◆ What the task asks
According to the derivation, which two terms are obtained when the identity is inserted into the last term of (4.9)?

◆ Text passage
──────────────────────────────

Let us now make use of the following identity

\be
\delta^{lm} \fr{\sin k |\vec x|}{|\vec x|} =
\del^l \del^m \left(\fr{1- \cos k |\vec x|}{k}\right) +
\fr{x^l x^m}{|\vec x|^2} \left(\fr{\sin k |\vec x|}{|\vec x|}
- k \cos k |\vec x| \right) \: .
\label{identity}
\ee

\noindent
Inserting this identity in the last term of (4.9), we get two
terms: $\Lambda_1$ and $\Lambda_2$ :

\ba
\lefteqn{\Lambda_{1} = -\fr{M^2}{2 g^2} \sum_{i,j=1}^2 \lambda_i
\lambda_j \int _{V_{x_i}} d^3\xi \: [\vec{\nabla}_{(\xi)}
\times \overline\omega]^l
\int_{V_{x_j}}
 d^3 \eta \: [\vec{\nabla}_{(\eta)}
\times \overline\omega]^m \: \: \times} \nonumber \\
& & \left[\fr{1}{(2\pi)^2} (-\nabla^2_{(\xi)})

──────────────────────────────

◆ Stored data
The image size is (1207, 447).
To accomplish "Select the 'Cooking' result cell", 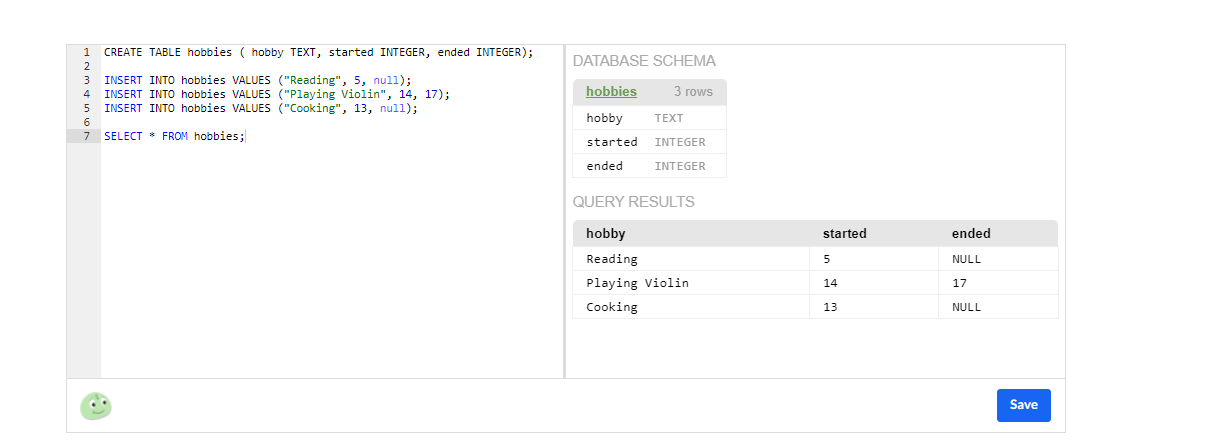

──────────────────────────────

◆ Output for this exercise
Λ₁ and Λ₂.